[The problem]: Copy the lines below exactly as they appear, from first to last.

===

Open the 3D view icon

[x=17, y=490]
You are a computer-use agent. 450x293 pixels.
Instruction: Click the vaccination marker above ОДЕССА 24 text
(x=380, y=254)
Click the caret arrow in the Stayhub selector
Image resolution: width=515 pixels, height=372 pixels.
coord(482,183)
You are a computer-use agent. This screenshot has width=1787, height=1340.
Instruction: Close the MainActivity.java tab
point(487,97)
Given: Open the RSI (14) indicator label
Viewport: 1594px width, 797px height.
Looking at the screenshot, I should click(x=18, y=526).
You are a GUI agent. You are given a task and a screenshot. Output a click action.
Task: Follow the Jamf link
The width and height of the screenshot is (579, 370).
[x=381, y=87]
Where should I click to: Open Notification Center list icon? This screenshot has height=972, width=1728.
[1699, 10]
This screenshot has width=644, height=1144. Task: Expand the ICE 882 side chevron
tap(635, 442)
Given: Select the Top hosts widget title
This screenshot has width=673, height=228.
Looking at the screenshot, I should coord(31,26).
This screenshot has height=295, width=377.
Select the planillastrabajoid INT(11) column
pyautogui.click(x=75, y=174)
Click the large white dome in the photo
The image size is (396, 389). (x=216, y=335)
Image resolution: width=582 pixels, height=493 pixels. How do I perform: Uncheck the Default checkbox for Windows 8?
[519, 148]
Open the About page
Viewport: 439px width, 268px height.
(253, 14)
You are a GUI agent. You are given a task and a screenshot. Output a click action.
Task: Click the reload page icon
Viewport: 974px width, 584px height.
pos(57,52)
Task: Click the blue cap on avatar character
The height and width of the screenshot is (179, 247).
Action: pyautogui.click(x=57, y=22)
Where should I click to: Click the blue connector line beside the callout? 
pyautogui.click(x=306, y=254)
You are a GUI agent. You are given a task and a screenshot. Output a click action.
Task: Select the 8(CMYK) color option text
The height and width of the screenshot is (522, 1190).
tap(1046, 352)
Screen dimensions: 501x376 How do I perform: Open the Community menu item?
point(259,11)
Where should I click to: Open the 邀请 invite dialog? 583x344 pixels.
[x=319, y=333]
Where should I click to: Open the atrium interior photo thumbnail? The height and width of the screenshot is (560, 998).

===

[Output for this exercise]:
Open the 3D view icon

[x=17, y=490]
You are a computer-use agent. 450x293 pixels.
Instruction: Click the vaccination marker above ОДЕССА 24 text
(x=380, y=254)
Click the caret arrow in the Stayhub selector
Image resolution: width=515 pixels, height=372 pixels.
coord(482,183)
You are a computer-use agent. This screenshot has width=1787, height=1340.
Instruction: Close the MainActivity.java tab
point(487,97)
Given: Open the RSI (14) indicator label
Viewport: 1594px width, 797px height.
Looking at the screenshot, I should click(x=18, y=526).
You are a GUI agent. You are given a task and a screenshot. Output a click action.
Task: Follow the Jamf link
The width and height of the screenshot is (579, 370).
[x=381, y=87]
Where should I click to: Open Notification Center list icon? This screenshot has height=972, width=1728.
[1699, 10]
This screenshot has width=644, height=1144. Task: Expand the ICE 882 side chevron
tap(635, 442)
Given: Select the Top hosts widget title
This screenshot has width=673, height=228.
Looking at the screenshot, I should coord(31,26).
This screenshot has height=295, width=377.
Select the planillastrabajoid INT(11) column
pyautogui.click(x=75, y=174)
Click the large white dome in the photo
The image size is (396, 389). (x=216, y=335)
Image resolution: width=582 pixels, height=493 pixels. How do I perform: Uncheck the Default checkbox for Windows 8?
[519, 148]
Open the About page
Viewport: 439px width, 268px height.
(253, 14)
You are a GUI agent. You are given a task and a screenshot. Output a click action.
Task: Click the reload page icon
Viewport: 974px width, 584px height.
pos(57,52)
Task: Click the blue cap on avatar character
The height and width of the screenshot is (179, 247).
Action: pyautogui.click(x=57, y=22)
Where should I click to: Click the blue connector line beside the callout? 
pyautogui.click(x=306, y=254)
You are a GUI agent. You are given a task and a screenshot. Output a click action.
Task: Select the 8(CMYK) color option text
The height and width of the screenshot is (522, 1190).
tap(1046, 352)
Screen dimensions: 501x376 How do I perform: Open the Community menu item?
point(259,11)
Where should I click to: Open the 邀请 invite dialog? 583x344 pixels.
[x=319, y=333]
Where should I click to: Open the atrium interior photo thumbnail? The height and width of the screenshot is (560, 998).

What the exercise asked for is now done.